— START PROVIDED DATA —

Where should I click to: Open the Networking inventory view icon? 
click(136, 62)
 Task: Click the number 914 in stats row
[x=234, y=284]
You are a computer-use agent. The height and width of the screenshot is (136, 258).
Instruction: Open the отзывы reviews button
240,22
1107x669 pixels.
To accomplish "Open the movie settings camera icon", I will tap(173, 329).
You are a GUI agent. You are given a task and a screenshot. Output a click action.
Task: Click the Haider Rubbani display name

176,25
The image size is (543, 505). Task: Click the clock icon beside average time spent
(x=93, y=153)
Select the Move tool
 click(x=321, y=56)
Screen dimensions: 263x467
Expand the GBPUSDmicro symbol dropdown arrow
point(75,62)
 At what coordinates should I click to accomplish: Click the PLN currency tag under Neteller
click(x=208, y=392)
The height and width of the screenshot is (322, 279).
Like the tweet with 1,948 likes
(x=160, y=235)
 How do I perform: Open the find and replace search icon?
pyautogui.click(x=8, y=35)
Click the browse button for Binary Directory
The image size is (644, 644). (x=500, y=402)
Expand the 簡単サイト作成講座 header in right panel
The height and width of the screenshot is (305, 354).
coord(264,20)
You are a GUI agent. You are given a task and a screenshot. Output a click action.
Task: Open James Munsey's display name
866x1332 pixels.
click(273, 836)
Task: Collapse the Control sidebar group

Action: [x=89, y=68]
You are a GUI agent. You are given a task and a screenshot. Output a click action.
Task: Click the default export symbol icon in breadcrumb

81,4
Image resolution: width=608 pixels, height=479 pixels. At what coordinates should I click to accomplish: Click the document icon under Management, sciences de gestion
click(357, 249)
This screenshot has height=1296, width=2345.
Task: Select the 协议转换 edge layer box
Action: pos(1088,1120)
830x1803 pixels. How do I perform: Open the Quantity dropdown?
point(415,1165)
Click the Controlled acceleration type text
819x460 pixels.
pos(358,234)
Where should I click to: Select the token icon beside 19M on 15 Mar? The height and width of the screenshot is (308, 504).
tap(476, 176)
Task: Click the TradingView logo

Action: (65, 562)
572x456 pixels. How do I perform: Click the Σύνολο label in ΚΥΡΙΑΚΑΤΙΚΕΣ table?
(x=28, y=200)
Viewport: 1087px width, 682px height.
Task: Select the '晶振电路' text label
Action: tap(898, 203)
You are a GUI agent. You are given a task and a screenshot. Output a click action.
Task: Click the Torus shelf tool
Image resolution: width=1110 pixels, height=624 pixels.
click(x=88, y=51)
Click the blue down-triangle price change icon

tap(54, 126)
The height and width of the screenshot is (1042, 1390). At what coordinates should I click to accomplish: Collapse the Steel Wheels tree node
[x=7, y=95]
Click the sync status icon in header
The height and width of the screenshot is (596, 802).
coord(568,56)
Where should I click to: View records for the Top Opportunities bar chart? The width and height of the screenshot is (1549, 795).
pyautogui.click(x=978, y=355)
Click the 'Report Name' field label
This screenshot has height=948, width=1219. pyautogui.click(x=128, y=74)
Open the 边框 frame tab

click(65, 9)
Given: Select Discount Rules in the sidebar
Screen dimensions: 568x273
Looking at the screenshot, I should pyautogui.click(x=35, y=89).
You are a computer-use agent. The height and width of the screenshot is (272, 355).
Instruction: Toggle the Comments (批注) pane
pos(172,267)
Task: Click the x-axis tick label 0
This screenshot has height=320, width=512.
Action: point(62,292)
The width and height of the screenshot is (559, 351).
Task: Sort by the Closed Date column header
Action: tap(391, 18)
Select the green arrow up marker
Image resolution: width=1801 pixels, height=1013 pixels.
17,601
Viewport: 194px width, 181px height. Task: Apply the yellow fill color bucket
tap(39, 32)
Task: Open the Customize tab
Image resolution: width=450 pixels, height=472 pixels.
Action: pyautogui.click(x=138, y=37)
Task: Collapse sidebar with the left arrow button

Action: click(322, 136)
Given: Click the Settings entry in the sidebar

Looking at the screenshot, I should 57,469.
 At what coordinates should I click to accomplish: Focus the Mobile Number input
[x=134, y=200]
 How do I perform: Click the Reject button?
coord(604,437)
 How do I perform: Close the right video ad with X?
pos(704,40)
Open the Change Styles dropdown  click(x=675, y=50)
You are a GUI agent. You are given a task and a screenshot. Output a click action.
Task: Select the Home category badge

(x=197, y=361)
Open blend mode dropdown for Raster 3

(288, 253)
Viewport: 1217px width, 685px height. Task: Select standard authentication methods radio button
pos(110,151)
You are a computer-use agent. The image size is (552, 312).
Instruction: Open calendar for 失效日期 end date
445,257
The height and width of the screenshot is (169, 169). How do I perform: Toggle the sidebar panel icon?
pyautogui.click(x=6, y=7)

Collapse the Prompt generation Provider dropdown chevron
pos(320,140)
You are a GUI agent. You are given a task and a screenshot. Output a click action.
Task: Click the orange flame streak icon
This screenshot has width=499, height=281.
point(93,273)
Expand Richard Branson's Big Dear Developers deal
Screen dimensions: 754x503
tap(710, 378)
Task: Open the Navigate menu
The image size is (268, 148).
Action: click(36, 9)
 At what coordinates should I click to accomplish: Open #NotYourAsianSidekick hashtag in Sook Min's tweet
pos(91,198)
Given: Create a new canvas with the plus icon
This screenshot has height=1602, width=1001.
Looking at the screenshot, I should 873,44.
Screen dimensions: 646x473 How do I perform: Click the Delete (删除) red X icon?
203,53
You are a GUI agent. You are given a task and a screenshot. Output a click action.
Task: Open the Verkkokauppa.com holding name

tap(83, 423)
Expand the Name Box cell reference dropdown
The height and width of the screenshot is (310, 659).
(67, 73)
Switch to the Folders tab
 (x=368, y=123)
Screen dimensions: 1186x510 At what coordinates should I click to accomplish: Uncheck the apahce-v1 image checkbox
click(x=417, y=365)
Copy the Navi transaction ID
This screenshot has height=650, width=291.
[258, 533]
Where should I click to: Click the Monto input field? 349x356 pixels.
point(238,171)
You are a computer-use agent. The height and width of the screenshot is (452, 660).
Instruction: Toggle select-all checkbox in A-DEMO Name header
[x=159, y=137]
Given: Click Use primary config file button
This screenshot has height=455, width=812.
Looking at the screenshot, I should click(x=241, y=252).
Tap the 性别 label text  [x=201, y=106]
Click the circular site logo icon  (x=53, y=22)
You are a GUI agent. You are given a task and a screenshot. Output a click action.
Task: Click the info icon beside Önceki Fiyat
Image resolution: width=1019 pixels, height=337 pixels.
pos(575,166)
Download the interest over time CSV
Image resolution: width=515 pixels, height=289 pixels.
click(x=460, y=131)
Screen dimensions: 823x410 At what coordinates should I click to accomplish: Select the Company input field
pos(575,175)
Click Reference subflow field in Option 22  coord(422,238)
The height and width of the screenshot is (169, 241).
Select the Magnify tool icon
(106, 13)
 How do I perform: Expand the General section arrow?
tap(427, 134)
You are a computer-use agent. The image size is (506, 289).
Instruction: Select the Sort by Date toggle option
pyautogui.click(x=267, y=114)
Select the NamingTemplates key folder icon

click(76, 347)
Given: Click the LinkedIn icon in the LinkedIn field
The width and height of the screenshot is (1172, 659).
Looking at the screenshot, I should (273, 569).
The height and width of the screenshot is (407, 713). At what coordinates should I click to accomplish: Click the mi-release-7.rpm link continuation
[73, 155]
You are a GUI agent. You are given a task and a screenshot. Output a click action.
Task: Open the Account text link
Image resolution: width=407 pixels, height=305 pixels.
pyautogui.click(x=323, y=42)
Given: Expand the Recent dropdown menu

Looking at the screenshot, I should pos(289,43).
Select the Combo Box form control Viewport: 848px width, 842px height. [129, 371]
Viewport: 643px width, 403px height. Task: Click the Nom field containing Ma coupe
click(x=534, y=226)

— END PROVIDED DATA —

WHAT THE EXERCISE ASKS:
Rewrite the entries above with each occurrence of "GUI agent" changed to "screen navigation assistant", keeping every other character unchanged.

SOLVED EXERCISE:
Where should I click to: Open the Networking inventory view icon? 
click(136, 62)
 Task: Click the number 914 in stats row
[x=234, y=284]
You are a computer-use agent. The height and width of the screenshot is (136, 258).
Instruction: Open the отзывы reviews button
240,22
1107x669 pixels.
To accomplish "Open the movie settings camera icon", I will tap(173, 329).
You are a screen navigation assistant. You are given a task and a screenshot. Output a click action.
Task: Click the Haider Rubbani display name

176,25
The image size is (543, 505). Task: Click the clock icon beside average time spent
(x=93, y=153)
Select the Move tool
 click(x=321, y=56)
Screen dimensions: 263x467
Expand the GBPUSDmicro symbol dropdown arrow
point(75,62)
 At what coordinates should I click to accomplish: Click the PLN currency tag under Neteller
click(x=208, y=392)
The height and width of the screenshot is (322, 279).
Like the tweet with 1,948 likes
(x=160, y=235)
 How do I perform: Open the find and replace search icon?
pyautogui.click(x=8, y=35)
Click the browse button for Binary Directory
The image size is (644, 644). (x=500, y=402)
Expand the 簡単サイト作成講座 header in right panel
The height and width of the screenshot is (305, 354).
coord(264,20)
You are a screen navigation assistant. You are given a task and a screenshot. Output a click action.
Task: Open James Munsey's display name
866x1332 pixels.
click(273, 836)
Task: Collapse the Control sidebar group

Action: [x=89, y=68]
You are a screen navigation assistant. You are given a task and a screenshot. Output a click action.
Task: Click the default export symbol icon in breadcrumb

81,4
Image resolution: width=608 pixels, height=479 pixels. At what coordinates should I click to accomplish: Click the document icon under Management, sciences de gestion
click(357, 249)
This screenshot has height=1296, width=2345.
Task: Select the 协议转换 edge layer box
Action: pos(1088,1120)
830x1803 pixels. How do I perform: Open the Quantity dropdown?
point(415,1165)
Click the Controlled acceleration type text
819x460 pixels.
pos(358,234)
Where should I click to: Select the token icon beside 19M on 15 Mar? The height and width of the screenshot is (308, 504).
tap(476, 176)
Task: Click the TradingView logo

Action: (65, 562)
572x456 pixels. How do I perform: Click the Σύνολο label in ΚΥΡΙΑΚΑΤΙΚΕΣ table?
(x=28, y=200)
Viewport: 1087px width, 682px height.
Task: Select the '晶振电路' text label
Action: tap(898, 203)
You are a screen navigation assistant. You are given a task and a screenshot. Output a click action.
Task: Click the Torus shelf tool
Image resolution: width=1110 pixels, height=624 pixels.
click(x=88, y=51)
Click the blue down-triangle price change icon

tap(54, 126)
The height and width of the screenshot is (1042, 1390). At what coordinates should I click to accomplish: Collapse the Steel Wheels tree node
[x=7, y=95]
Click the sync status icon in header
The height and width of the screenshot is (596, 802).
coord(568,56)
Where should I click to: View records for the Top Opportunities bar chart? The width and height of the screenshot is (1549, 795).
pyautogui.click(x=978, y=355)
Click the 'Report Name' field label
This screenshot has height=948, width=1219. pyautogui.click(x=128, y=74)
Open the 边框 frame tab

click(65, 9)
Given: Select Discount Rules in the sidebar
Screen dimensions: 568x273
Looking at the screenshot, I should pyautogui.click(x=35, y=89).
You are a computer-use agent. The height and width of the screenshot is (272, 355).
Instruction: Toggle the Comments (批注) pane
pos(172,267)
Task: Click the x-axis tick label 0
This screenshot has height=320, width=512.
Action: point(62,292)
The width and height of the screenshot is (559, 351).
Task: Sort by the Closed Date column header
Action: tap(391, 18)
Select the green arrow up marker
Image resolution: width=1801 pixels, height=1013 pixels.
17,601
Viewport: 194px width, 181px height. Task: Apply the yellow fill color bucket
tap(39, 32)
Task: Open the Customize tab
Image resolution: width=450 pixels, height=472 pixels.
Action: pyautogui.click(x=138, y=37)
Task: Collapse sidebar with the left arrow button

Action: click(322, 136)
Given: Click the Settings entry in the sidebar

Looking at the screenshot, I should 57,469.
 At what coordinates should I click to accomplish: Focus the Mobile Number input
[x=134, y=200]
 How do I perform: Click the Reject button?
coord(604,437)
 How do I perform: Close the right video ad with X?
pos(704,40)
Open the Change Styles dropdown  click(x=675, y=50)
You are a screen navigation assistant. You are given a task and a screenshot. Output a click action.
Task: Select the Home category badge

(x=197, y=361)
Open blend mode dropdown for Raster 3

(288, 253)
Viewport: 1217px width, 685px height. Task: Select standard authentication methods radio button
pos(110,151)
You are a computer-use agent. The image size is (552, 312).
Instruction: Open calendar for 失效日期 end date
445,257
The height and width of the screenshot is (169, 169). How do I perform: Toggle the sidebar panel icon?
pyautogui.click(x=6, y=7)

Collapse the Prompt generation Provider dropdown chevron
pos(320,140)
You are a screen navigation assistant. You are given a task and a screenshot. Output a click action.
Task: Click the orange flame streak icon
This screenshot has width=499, height=281.
point(93,273)
Expand Richard Branson's Big Dear Developers deal
Screen dimensions: 754x503
tap(710, 378)
Task: Open the Navigate menu
The image size is (268, 148).
Action: click(36, 9)
 At what coordinates should I click to accomplish: Open #NotYourAsianSidekick hashtag in Sook Min's tweet
pos(91,198)
Given: Create a new canvas with the plus icon
This screenshot has height=1602, width=1001.
Looking at the screenshot, I should 873,44.
Screen dimensions: 646x473 How do I perform: Click the Delete (删除) red X icon?
203,53
You are a screen navigation assistant. You are given a task and a screenshot. Output a click action.
Task: Open the Verkkokauppa.com holding name

tap(83, 423)
Expand the Name Box cell reference dropdown
The height and width of the screenshot is (310, 659).
(67, 73)
Switch to the Folders tab
 (x=368, y=123)
Screen dimensions: 1186x510 At what coordinates should I click to accomplish: Uncheck the apahce-v1 image checkbox
click(x=417, y=365)
Copy the Navi transaction ID
This screenshot has height=650, width=291.
[258, 533]
Where should I click to: Click the Monto input field? 349x356 pixels.
point(238,171)
You are a computer-use agent. The height and width of the screenshot is (452, 660).
Instruction: Toggle select-all checkbox in A-DEMO Name header
[x=159, y=137]
Given: Click Use primary config file button
This screenshot has height=455, width=812.
Looking at the screenshot, I should click(x=241, y=252).
Tap the 性别 label text  [x=201, y=106]
Click the circular site logo icon  (x=53, y=22)
You are a screen navigation assistant. You are given a task and a screenshot. Output a click action.
Task: Click the info icon beside Önceki Fiyat
Image resolution: width=1019 pixels, height=337 pixels.
pos(575,166)
Download the interest over time CSV
Image resolution: width=515 pixels, height=289 pixels.
click(x=460, y=131)
Screen dimensions: 823x410 At what coordinates should I click to accomplish: Select the Company input field
pos(575,175)
Click Reference subflow field in Option 22  coord(422,238)
The height and width of the screenshot is (169, 241).
Select the Magnify tool icon
(106, 13)
 How do I perform: Expand the General section arrow?
tap(427, 134)
You are a computer-use agent. The image size is (506, 289).
Instruction: Select the Sort by Date toggle option
pyautogui.click(x=267, y=114)
Select the NamingTemplates key folder icon

click(76, 347)
Given: Click the LinkedIn icon in the LinkedIn field
The width and height of the screenshot is (1172, 659).
Looking at the screenshot, I should (273, 569).
The height and width of the screenshot is (407, 713). At what coordinates should I click to accomplish: Click the mi-release-7.rpm link continuation
[73, 155]
You are a screen navigation assistant. You are given a task and a screenshot. Output a click action.
Task: Open the Account text link
Image resolution: width=407 pixels, height=305 pixels.
pyautogui.click(x=323, y=42)
Given: Expand the Recent dropdown menu

Looking at the screenshot, I should pos(289,43).
Select the Combo Box form control Viewport: 848px width, 842px height. [129, 371]
Viewport: 643px width, 403px height. Task: Click the Nom field containing Ma coupe
click(x=534, y=226)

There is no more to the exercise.